## STATED GOAL 1
Using the Telemetry-Airflow text, answer these questions:
(a) At what address is the Airflow cluster deployed?
(b) Which team maintains the WTMO Developer Guide?
(c) Which GitHub action enforces Conventional Commit style?
## STATED GOAL 2
Render the stretch of the records from the line containing "Describe the element at coordinates (476, 473)" through the line containing "What do you see at coordinates (1664, 904)" as a Markdown table with columns Row and Line. Number each row and leave out blank lines.

*** TEXT TO READ

Telemetry-Airflow

Apache Airflow is a platform to programmatically author, schedule and monitor workflows.

Telemetry-Airflow

This repository codifies the Airflow cluster that is deployed at workflow.telemetry.mozilla.org (behind SSO) and commonly referred to as "WTMO" or simply "Airflow".

Some links relevant to users and developers of WTMO:

The dags directory in this repository contains some custom DAG definitions
Many of the DAGs registered with WTMO don't live in this repository, but are instead generated from ETL task definitions in bigquery-etl
The Data SRE team maintains a WTMO Developer Guide (behind SSO)

Contributing

Forking workflow is required ONLY for contributors without write access.

This repo enforces Conventional Commit style via the Github action Semantic PRs.

Writing DAGs

See the Airflow's Best Practices guide to help you write DAGs.

******
*** RECORDS FOR THIS TASK

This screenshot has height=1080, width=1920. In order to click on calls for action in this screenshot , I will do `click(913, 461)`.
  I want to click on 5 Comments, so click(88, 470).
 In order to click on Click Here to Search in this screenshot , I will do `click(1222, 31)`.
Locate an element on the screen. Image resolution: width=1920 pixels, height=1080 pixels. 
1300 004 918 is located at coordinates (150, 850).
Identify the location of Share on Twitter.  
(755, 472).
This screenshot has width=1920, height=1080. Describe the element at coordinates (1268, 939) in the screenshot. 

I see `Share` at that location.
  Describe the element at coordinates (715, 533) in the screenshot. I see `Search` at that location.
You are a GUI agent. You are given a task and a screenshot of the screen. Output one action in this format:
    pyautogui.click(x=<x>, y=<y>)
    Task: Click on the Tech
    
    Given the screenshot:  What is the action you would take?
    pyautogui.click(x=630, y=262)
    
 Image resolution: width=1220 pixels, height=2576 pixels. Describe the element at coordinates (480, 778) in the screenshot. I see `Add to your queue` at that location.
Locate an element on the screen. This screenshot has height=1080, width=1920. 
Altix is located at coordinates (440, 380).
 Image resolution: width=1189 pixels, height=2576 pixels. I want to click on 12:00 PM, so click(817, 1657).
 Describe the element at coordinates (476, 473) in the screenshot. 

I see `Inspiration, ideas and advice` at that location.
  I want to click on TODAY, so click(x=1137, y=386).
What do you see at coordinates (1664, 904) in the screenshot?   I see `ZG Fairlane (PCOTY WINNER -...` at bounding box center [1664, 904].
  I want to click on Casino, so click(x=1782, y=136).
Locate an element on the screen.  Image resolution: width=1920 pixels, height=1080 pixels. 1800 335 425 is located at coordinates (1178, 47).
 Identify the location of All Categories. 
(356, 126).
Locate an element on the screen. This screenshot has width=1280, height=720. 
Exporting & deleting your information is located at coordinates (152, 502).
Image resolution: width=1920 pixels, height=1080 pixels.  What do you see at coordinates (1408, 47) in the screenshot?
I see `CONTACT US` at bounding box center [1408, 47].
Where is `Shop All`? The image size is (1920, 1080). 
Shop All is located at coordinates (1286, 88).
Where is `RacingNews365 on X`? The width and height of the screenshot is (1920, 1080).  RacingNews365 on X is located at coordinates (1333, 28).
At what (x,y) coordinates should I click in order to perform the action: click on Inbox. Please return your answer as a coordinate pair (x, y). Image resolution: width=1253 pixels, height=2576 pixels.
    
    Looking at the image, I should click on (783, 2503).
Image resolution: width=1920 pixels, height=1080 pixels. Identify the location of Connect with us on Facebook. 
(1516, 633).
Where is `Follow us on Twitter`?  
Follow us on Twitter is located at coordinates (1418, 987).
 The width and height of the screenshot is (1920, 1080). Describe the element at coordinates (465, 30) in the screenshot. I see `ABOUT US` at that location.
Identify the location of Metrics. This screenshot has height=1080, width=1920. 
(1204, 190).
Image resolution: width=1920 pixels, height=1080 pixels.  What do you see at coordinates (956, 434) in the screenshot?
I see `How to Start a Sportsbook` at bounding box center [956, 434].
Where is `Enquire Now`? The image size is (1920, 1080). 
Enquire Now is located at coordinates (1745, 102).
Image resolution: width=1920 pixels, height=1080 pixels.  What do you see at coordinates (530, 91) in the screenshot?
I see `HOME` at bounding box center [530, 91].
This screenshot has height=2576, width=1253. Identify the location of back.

******

## EXPECTED OUTPUT 1
(a) workflow.telemetry.mozilla.org
(b) The Data SRE team
(c) Semantic PRs

## EXPECTED OUTPUT 2
| Row | Line |
|---|---|
| 1 |  Describe the element at coordinates (476, 473) in the screenshot.  |
| 2 | I see `Inspiration, ideas and advice` at that location. |
| 3 |   I want to click on TODAY, so click(x=1137, y=386). |
| 4 | What do you see at coordinates (1664, 904) in the screenshot?   I see `ZG Fairlane (PCOTY WINNER -...` at bounding box center [1664, 904]. |